Both. As experienced teachers, together we have a truckload of information and expertise to share with participants. We can take a ‘newbie’ and get them feeling confident and courageous to try new things – equally with experienced artists who are looking perhaps to find more freedom in their art.
The open studio community model of our art schools means that everyone shares with and shows their work to others for support and encouragement too. Also, we both have extensive experience working in community engagement that underpins our work all the time. We are building an art making community where everyone feels free to create their best work.
What are some of the most important things you remind all of your students, regardless of their experience or skill-set?
Love what you do. Give it a go. Rip it up and start again. It’s all practice. Try all sorts of techniques and subject matter, particularly if you are nervous. And remember there is no such thing as ‘getting it right’. ‘Getting it right ‘ is such a subjective thing. Right for you might be boring for me, and so on.
That said, there are all kinds of things to learn whether it’s about perspective, how to look at a life drawing model and place them in the space on your page, understanding the elements of design or how to mix colours to name a few.
What can students expect to discover about themselves as artists over the three days?
That’s a great question. We like to think that they will find confidence to say ‘I am an artist’. It takes courage to be so bold, and it takes patience to attempt things we may never have done before, such as drawing the incredible ceiling in the Chapel, or drawing live models. Some people are very comfortable with these things but love the challenge of making better compositions, using the materials differently or asking their peers for feed back.
The Abbotsford Convent is filled with interesting and unusual spaces to paint, especially with the changing colours of autumn. Will students get to explore the grounds for inspiration?
Absolutely. On the first morning Eureka will share his intimate knowledge and love of this place; knowledge he has gathered since taking up a studio. As we walk around, Thea will be alerting people to the hidden and not so hidden treasures of the gardens, so rich with inspiration!

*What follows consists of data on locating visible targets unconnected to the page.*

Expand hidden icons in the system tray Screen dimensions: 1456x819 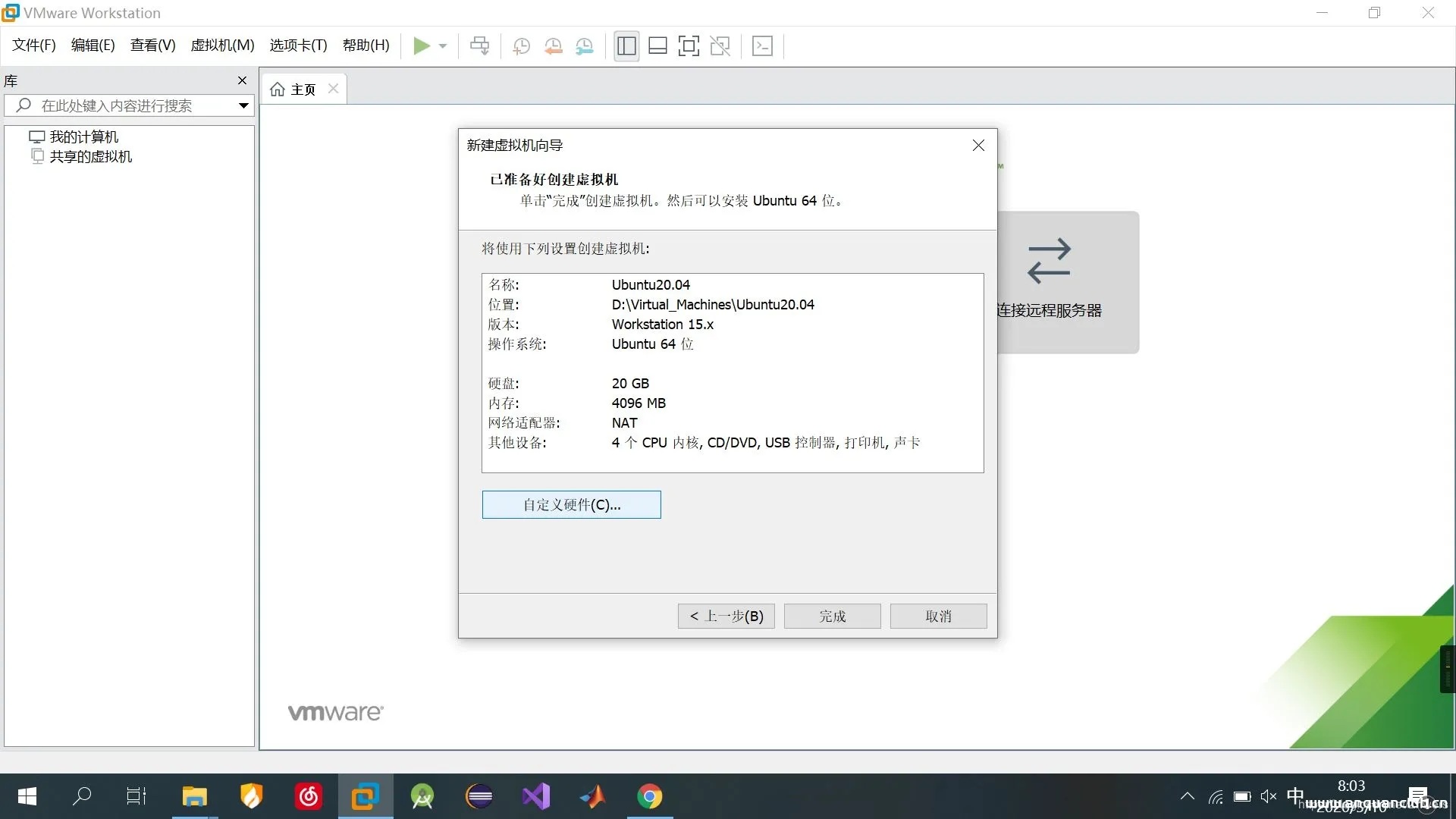pyautogui.click(x=1186, y=796)
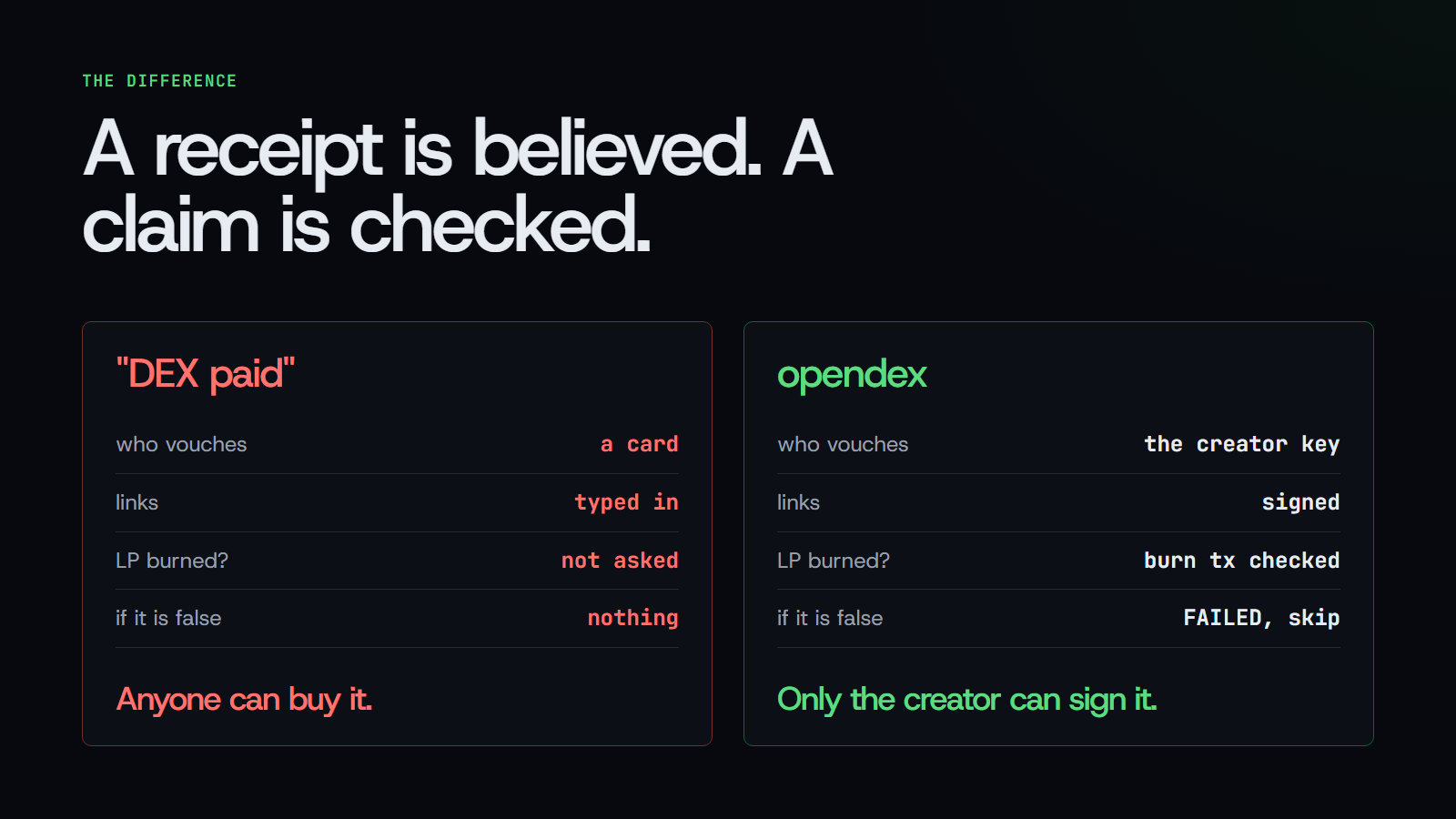Click the 'FAILED, skip' value
Image resolution: width=1456 pixels, height=819 pixels.
click(x=1261, y=618)
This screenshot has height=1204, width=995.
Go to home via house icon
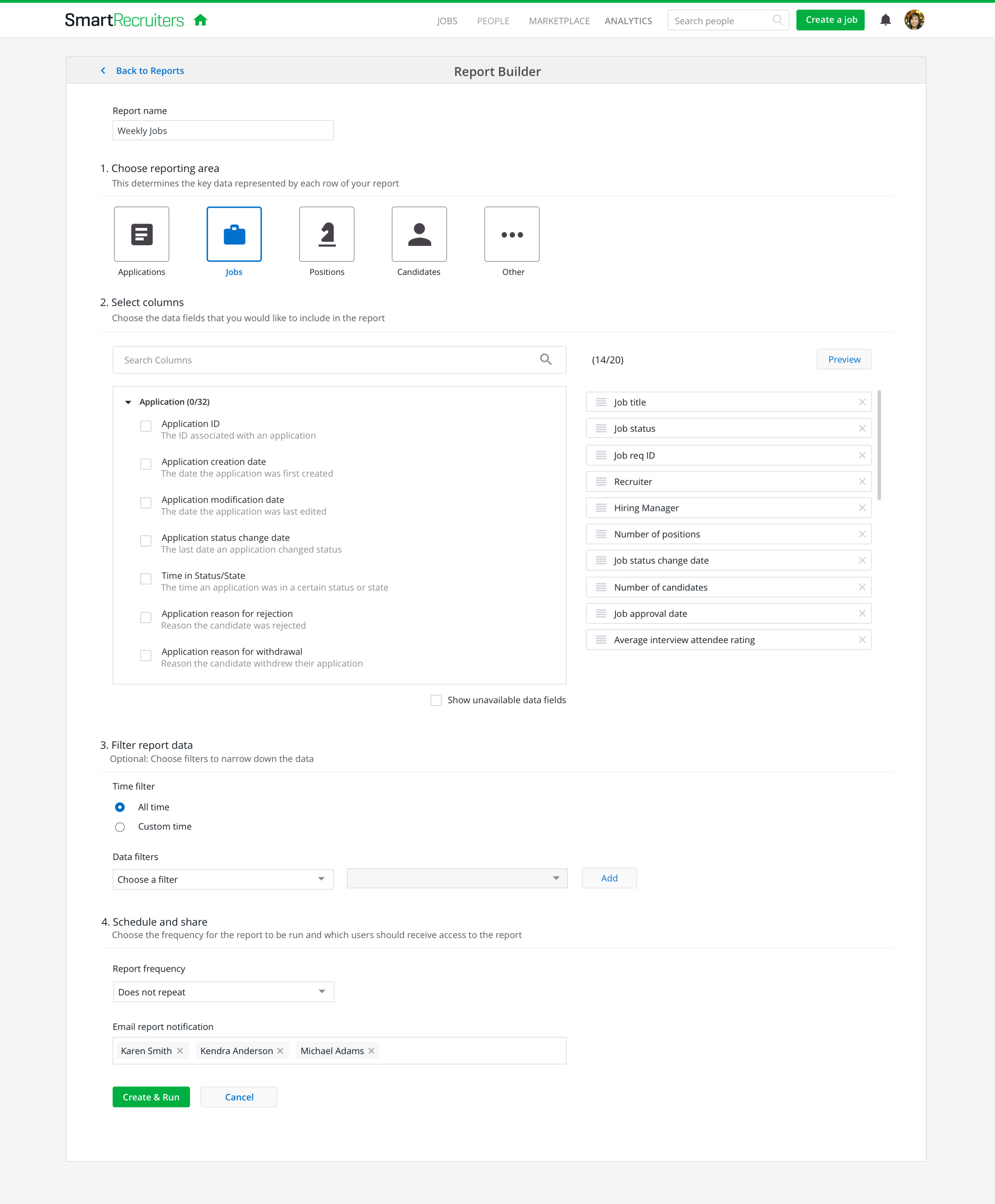click(200, 21)
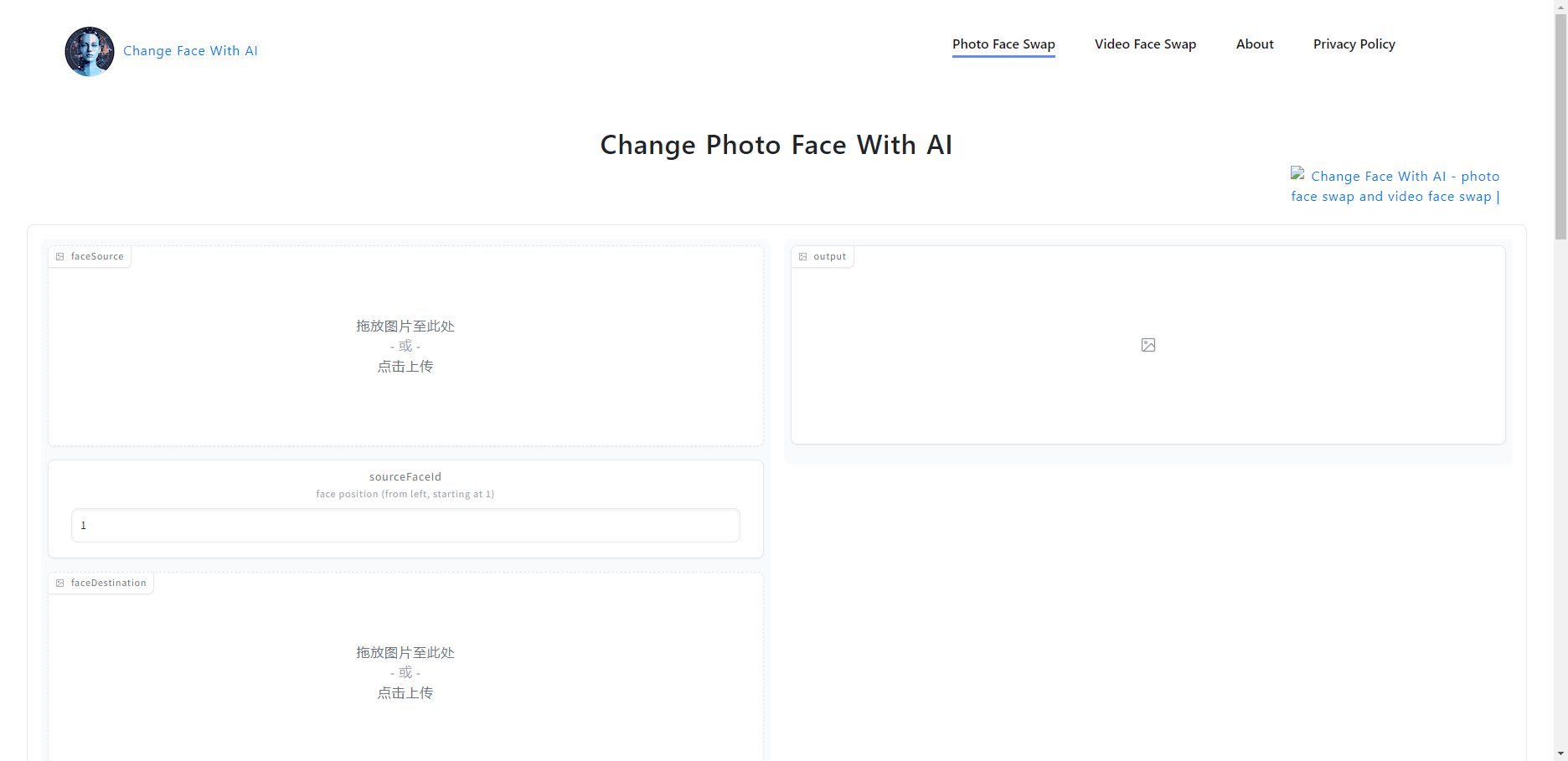Click 点击上传 in the faceSource area
This screenshot has height=761, width=1568.
(405, 366)
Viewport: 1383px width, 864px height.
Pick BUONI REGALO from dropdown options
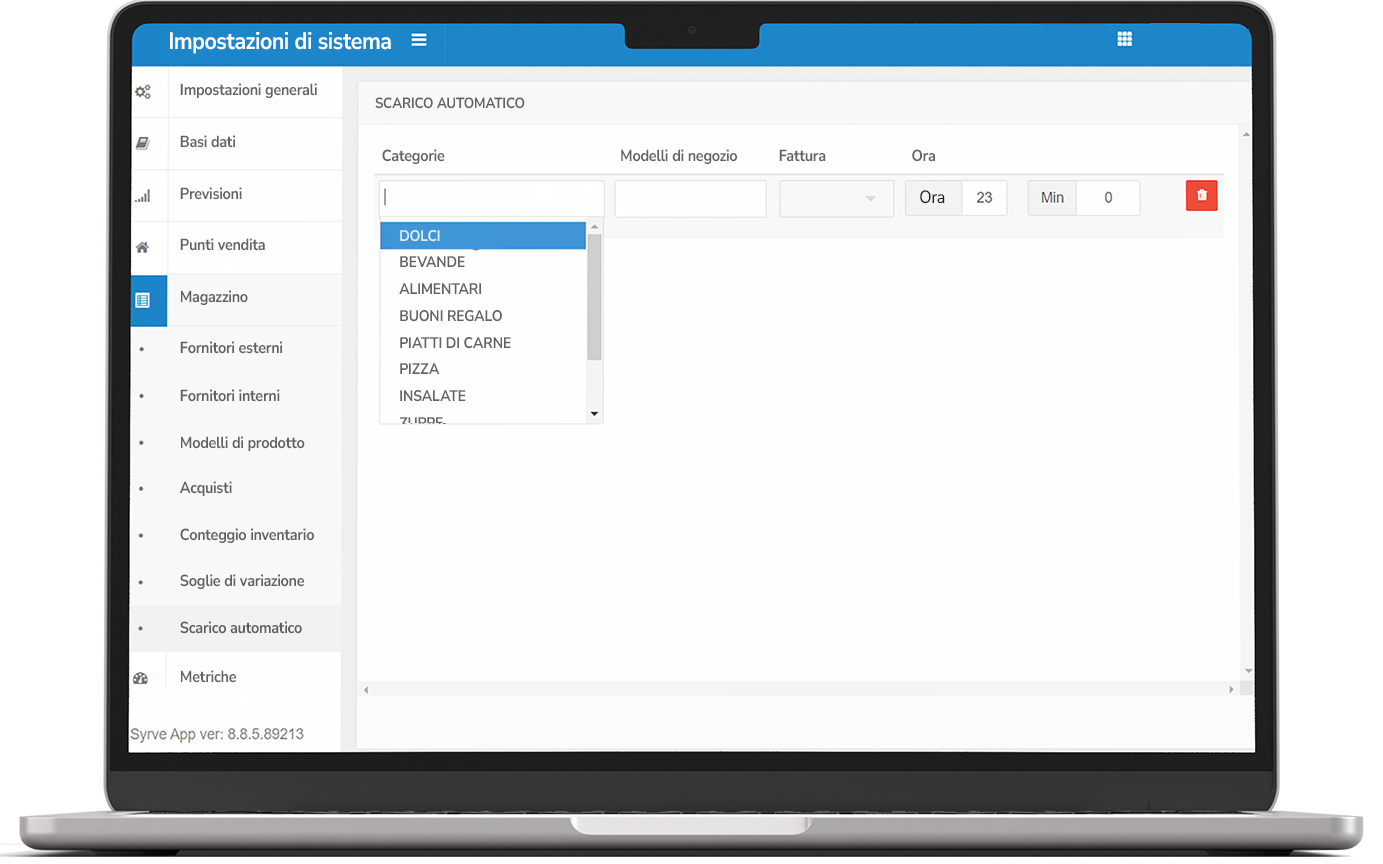pyautogui.click(x=450, y=316)
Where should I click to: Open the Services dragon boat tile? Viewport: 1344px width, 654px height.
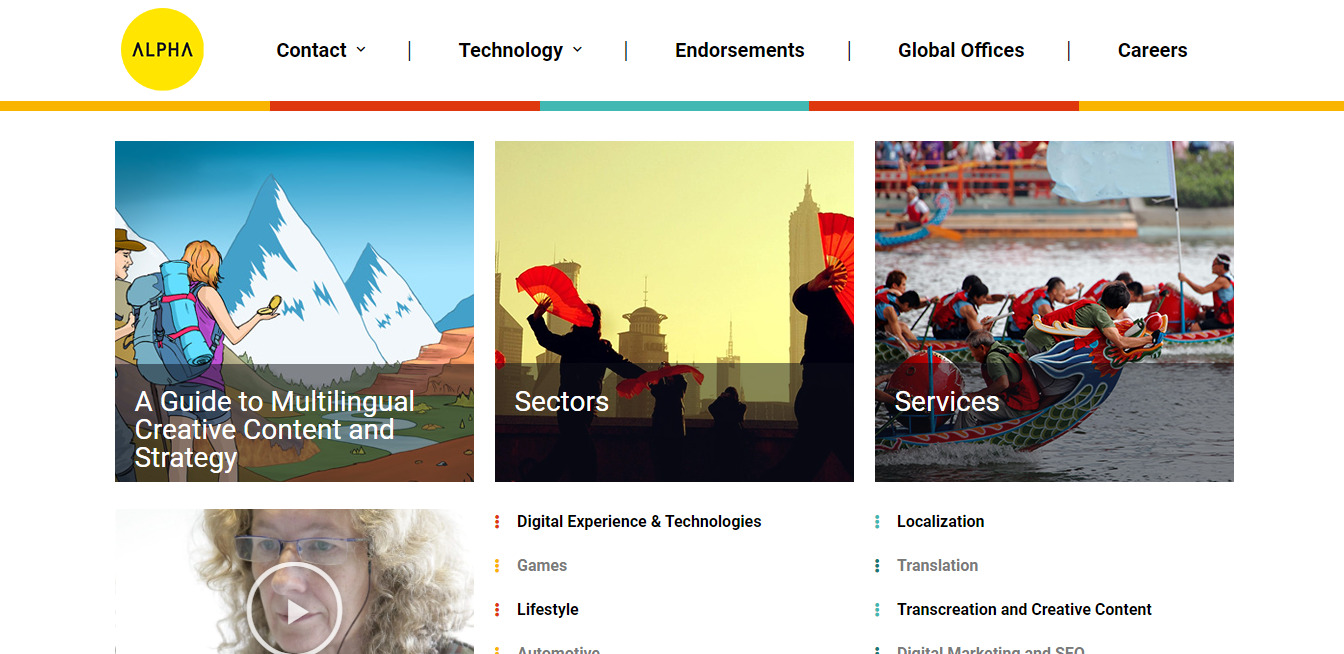click(x=1054, y=311)
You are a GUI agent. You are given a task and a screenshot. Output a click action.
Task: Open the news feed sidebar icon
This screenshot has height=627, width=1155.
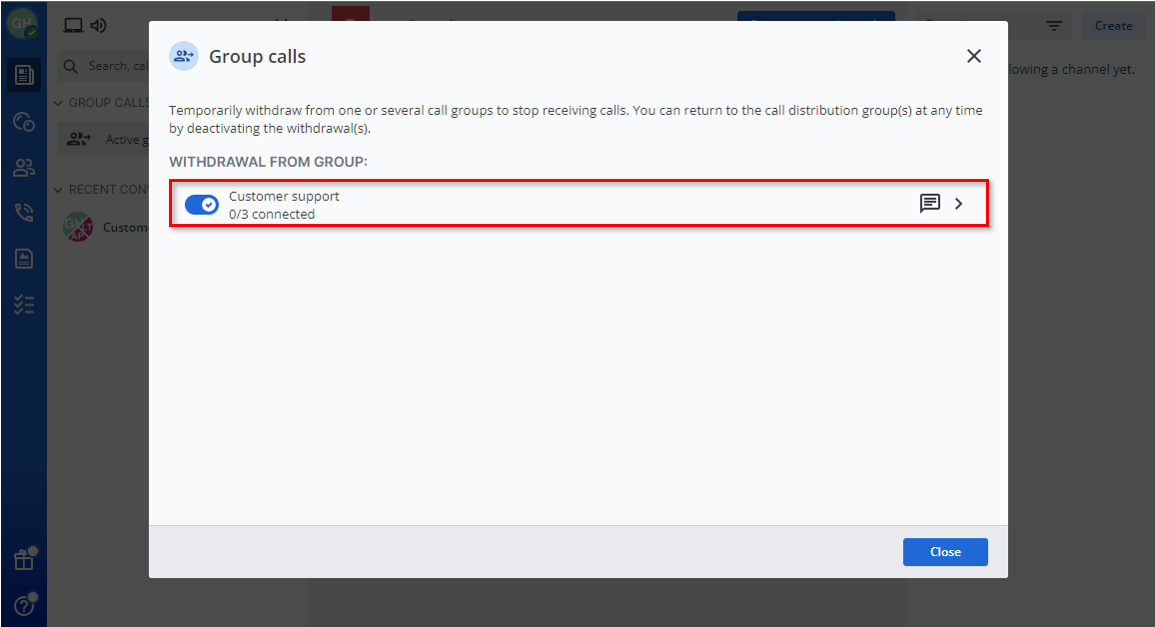coord(24,75)
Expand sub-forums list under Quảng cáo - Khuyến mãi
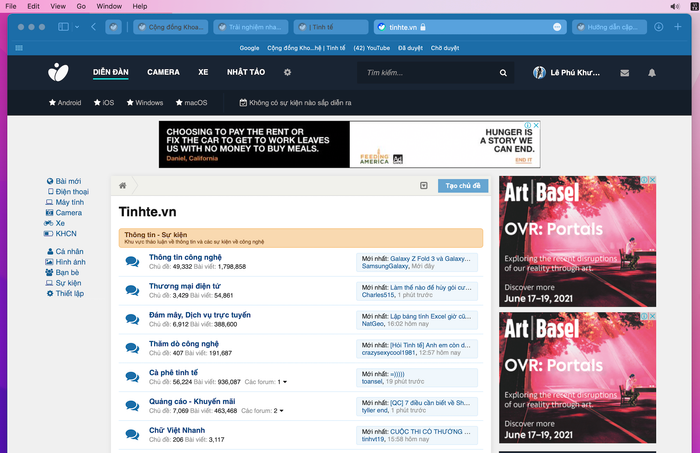Screen dimensions: 700x453 pyautogui.click(x=283, y=410)
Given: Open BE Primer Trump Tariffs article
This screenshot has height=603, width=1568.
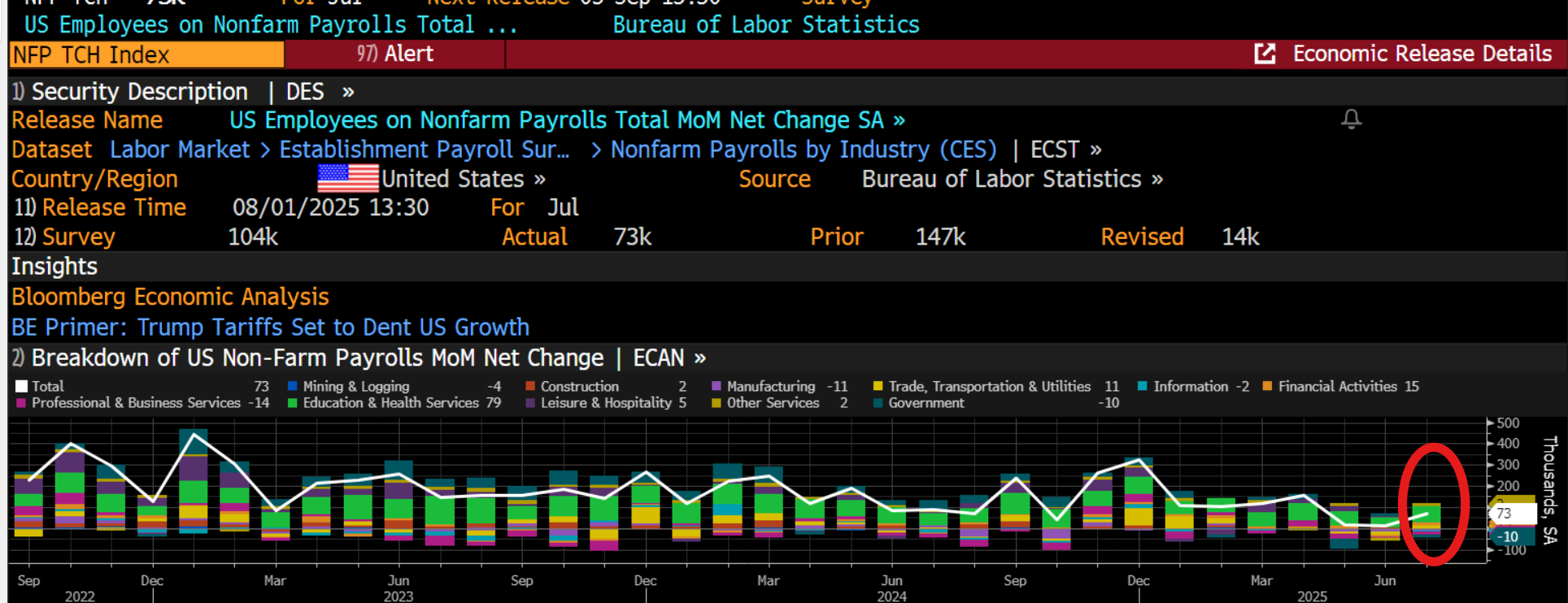Looking at the screenshot, I should coord(270,328).
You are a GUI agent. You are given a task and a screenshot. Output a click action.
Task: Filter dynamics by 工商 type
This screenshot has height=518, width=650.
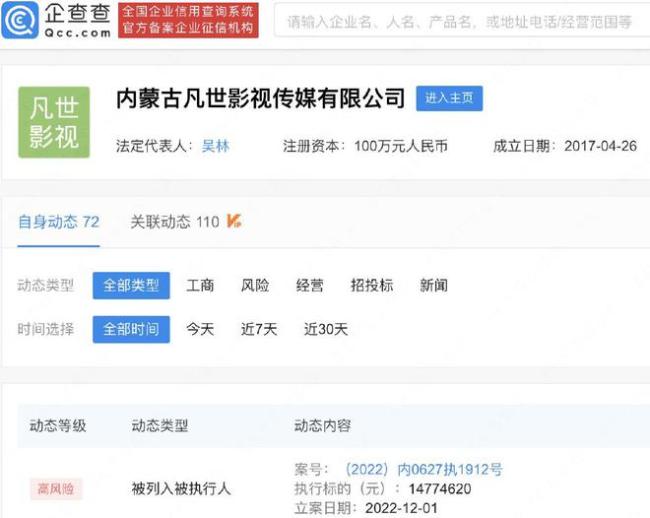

Eureka, you’re a tenant here. Do you have a favourite place to visit here when needing some inspiration? Apart from Cam’s Kiosk.
Apart from my studio with its amazing views, I would have to say the cloister of the old Convent. It resonates with my knowledge of both Christian and art history and it contains Cam’s Kiosk (best coffee in Melbourne), the Salon rooms are opposite where we are holding Art Autumn School, and they are joined by an amazing corridor with tessellated tiles. The fourth side is a lovely garden.
You both have long-standing experience as art teachers. How do you compliment each other as a team?
What we have in common is our love of helping people find their inner artist and the joy and freedom that comes with making art as your favourite form of self-expression. We have a similar love of textures and free form mark making, together with a passion for exploring new and interesting subject matter, materials and approaches. We are very adaptable, can find where an individual’s starting point is and then work with them to build their skills and courage. That’s where the experience counts.
Thea’s art practice is grounded in the natural environment; Eureka brings an international perspective with his recent art residencies in Berlin and Venice.
Do you plan to host more classes at the Convent?
Having run Art Summer School 2017 in the Ironing Room and now Art Autumn School 2017 coming up in the Salon, there is a huge desire to complete a ‘Seasonal at School Series 2017’ here. Art Winter School 2017 will be in August and Art Spring School 2017 will be in November. To do them all here would be just perfect.
What other projects are you two working on for 2017?
Eureka is heading to Toronto in June for a residency focussed on contemporary art and the body. We are exploring one-day workshops in interesting settings around Melbourne, and maybe in country settings such as Mirboo North and Castlemaine.